Here’s a look at some simple tactics that lead to big savings. We hope our experience gives you some ideas about how to trim your IaaS spending without limiting innovation. You should be able to apply these ideas for all the public clouds you use—none are specific to GCP.
First Things First: Understand Your Current Bill
The first step? Getting a better understanding of where our money was going. It turns out, 90% of our spending with GCP went to virtual machines. We asked ourselves, “What are all these VMs doing, and why are they so expensive?”
Keep CI Test Environments for a Single Day
To answer these questions, we looked at how long R&D teams used environments for our myriad of continuous integration (CI) tests. We discovered that some environments are used for a few hours, while others are used for days or weeks. After interviewing teams, we decided that a test cycle shouldn’t be longer than one day. It’s just CI right? There’s no need for infrastructure to run longer than this!

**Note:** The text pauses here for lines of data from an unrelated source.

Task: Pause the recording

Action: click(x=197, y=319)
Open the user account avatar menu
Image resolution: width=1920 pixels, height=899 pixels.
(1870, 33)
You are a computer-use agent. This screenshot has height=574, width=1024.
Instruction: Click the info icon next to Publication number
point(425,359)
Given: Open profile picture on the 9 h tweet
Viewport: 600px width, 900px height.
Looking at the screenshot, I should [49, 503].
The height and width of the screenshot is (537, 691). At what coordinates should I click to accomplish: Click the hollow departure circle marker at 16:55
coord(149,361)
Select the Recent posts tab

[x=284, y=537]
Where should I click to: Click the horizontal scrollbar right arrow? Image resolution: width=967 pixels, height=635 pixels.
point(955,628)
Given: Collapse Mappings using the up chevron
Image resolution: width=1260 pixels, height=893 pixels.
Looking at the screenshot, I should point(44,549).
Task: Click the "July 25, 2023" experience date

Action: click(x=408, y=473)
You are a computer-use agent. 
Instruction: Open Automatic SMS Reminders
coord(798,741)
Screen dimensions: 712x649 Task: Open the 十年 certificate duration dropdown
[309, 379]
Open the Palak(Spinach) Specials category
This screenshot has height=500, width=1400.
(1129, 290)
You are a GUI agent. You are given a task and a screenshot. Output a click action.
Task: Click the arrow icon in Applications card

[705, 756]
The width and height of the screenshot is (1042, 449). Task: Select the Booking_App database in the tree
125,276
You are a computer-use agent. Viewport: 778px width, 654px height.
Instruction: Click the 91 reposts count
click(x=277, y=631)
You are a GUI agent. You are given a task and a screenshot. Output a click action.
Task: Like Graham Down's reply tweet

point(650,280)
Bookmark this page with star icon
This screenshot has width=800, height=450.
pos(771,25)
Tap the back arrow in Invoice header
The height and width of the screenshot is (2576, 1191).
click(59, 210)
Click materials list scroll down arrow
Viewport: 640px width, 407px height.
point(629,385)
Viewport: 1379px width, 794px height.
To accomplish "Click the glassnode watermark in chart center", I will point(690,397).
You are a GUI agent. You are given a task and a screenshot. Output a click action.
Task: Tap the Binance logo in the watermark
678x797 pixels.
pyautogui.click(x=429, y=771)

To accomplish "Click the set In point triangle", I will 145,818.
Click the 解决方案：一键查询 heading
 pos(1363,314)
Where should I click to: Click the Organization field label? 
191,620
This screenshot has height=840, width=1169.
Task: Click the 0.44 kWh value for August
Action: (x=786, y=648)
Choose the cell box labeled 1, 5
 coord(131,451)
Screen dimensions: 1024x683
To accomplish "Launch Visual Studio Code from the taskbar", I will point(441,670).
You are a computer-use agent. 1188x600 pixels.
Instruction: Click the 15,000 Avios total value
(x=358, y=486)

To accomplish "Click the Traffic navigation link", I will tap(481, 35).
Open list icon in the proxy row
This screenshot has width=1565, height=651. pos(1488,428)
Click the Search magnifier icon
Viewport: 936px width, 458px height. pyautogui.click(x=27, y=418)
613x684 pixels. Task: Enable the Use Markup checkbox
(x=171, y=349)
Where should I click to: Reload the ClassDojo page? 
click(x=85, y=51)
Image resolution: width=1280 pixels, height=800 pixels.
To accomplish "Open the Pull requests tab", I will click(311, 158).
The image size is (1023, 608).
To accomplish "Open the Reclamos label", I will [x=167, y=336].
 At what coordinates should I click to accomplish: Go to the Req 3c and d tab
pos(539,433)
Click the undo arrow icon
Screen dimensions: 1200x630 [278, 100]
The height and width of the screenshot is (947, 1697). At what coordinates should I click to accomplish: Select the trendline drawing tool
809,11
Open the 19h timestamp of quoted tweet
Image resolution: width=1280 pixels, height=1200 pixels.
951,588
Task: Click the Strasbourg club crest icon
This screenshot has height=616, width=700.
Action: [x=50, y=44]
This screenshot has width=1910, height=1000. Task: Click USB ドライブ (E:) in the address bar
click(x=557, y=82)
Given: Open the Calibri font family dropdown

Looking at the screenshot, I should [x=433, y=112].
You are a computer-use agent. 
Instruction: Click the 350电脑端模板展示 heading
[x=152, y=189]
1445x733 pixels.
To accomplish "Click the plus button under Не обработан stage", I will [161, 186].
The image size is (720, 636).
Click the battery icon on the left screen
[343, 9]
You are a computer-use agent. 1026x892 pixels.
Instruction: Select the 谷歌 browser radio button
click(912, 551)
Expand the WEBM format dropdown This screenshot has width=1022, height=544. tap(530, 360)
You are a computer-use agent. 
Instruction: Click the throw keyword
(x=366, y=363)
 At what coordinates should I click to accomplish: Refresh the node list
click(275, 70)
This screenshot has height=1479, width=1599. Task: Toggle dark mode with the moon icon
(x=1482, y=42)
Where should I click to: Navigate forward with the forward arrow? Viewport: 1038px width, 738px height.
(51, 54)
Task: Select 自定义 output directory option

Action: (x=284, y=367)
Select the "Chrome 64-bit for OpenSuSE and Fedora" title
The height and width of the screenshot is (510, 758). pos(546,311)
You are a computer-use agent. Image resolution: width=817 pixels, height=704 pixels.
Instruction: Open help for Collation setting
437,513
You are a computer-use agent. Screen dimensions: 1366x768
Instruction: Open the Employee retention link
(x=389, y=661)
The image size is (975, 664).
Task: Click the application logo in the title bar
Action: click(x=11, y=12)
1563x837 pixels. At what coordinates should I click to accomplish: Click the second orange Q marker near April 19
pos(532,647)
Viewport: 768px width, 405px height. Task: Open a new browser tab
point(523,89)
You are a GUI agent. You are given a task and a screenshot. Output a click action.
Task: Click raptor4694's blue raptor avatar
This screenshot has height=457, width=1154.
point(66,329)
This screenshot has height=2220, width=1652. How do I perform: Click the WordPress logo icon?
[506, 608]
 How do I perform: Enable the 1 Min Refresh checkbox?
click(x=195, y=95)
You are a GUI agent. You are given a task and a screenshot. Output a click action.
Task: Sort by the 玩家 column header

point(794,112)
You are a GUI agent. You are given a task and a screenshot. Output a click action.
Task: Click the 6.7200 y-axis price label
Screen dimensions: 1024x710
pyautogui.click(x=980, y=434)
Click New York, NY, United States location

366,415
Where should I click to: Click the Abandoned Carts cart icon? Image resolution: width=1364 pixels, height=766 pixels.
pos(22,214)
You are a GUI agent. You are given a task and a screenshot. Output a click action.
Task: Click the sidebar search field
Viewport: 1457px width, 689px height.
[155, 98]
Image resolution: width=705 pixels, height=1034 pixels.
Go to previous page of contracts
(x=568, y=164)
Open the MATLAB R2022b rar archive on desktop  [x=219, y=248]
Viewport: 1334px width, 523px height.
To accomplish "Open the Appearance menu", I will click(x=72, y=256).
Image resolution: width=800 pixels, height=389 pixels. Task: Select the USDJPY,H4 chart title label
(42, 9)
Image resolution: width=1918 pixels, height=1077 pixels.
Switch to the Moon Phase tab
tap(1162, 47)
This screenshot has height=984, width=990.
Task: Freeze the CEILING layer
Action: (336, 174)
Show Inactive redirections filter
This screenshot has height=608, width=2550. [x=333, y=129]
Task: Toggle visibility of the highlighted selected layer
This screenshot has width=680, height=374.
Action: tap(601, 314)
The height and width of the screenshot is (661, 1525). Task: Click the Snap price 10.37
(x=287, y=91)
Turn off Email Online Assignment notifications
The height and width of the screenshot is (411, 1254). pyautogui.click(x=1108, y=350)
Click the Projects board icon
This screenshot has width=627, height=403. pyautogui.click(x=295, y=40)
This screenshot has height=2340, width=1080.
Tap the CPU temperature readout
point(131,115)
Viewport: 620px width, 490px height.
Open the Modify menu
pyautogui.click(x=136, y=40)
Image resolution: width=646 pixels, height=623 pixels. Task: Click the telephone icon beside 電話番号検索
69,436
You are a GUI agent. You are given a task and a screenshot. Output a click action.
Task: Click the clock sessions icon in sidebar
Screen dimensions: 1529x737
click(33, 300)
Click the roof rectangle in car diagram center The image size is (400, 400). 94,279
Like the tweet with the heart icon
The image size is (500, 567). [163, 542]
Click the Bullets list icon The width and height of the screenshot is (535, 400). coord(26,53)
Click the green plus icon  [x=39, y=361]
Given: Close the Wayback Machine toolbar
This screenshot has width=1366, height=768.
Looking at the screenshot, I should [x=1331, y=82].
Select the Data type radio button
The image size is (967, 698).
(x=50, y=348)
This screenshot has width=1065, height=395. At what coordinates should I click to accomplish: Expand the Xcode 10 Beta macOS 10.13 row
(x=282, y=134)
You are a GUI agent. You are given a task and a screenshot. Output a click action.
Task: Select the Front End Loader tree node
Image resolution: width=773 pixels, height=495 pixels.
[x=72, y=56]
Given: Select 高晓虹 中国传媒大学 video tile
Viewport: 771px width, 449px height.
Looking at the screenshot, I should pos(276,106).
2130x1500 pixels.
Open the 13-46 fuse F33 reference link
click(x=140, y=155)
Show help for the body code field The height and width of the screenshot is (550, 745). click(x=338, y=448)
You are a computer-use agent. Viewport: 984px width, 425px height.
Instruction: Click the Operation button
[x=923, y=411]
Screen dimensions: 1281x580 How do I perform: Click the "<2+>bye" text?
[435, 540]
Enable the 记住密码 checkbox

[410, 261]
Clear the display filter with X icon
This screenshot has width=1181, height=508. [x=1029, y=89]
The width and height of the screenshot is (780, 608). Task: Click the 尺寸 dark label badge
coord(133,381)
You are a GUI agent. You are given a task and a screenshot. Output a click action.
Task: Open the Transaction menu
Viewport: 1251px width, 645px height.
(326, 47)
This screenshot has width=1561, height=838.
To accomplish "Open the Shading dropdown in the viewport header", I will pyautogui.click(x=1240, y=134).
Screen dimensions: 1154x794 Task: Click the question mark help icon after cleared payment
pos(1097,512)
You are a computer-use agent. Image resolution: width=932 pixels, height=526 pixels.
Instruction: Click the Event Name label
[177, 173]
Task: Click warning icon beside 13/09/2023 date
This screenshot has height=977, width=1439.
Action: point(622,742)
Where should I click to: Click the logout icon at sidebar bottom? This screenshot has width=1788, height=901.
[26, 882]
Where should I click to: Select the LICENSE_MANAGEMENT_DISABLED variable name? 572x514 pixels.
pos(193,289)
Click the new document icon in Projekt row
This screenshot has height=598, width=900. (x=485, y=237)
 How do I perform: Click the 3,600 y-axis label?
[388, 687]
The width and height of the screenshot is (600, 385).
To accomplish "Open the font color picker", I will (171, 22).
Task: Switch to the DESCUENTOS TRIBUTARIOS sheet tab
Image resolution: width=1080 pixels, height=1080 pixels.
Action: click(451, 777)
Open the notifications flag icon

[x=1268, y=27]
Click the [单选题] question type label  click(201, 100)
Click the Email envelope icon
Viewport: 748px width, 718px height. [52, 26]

So we started deleting environments after one day. Our user research showed that individual R&D teams actually liked this new rigor. It’s viewed as a garbage collection feature. This simple action reduced the average “time-to-live” for environments by five hours. That adds up to $100,000 per year savings!
Nix the Extra Load Balancer
Next, we discovered that we deployed an HAProxy VM for each Pivotal Application Service tile. This surprised us, since we use GCP’s built-in load balancers. But someone, sometime, figured that we might want to test load balancing using an HAProxy. After interviewing a few teams, we found no one was using that VM. So we killed it. There’s another $70,000 per year saved just by eliminating all the HAProxy’s from our PAS tiles and modifying a few .yml files. Not bad for a Tuesday!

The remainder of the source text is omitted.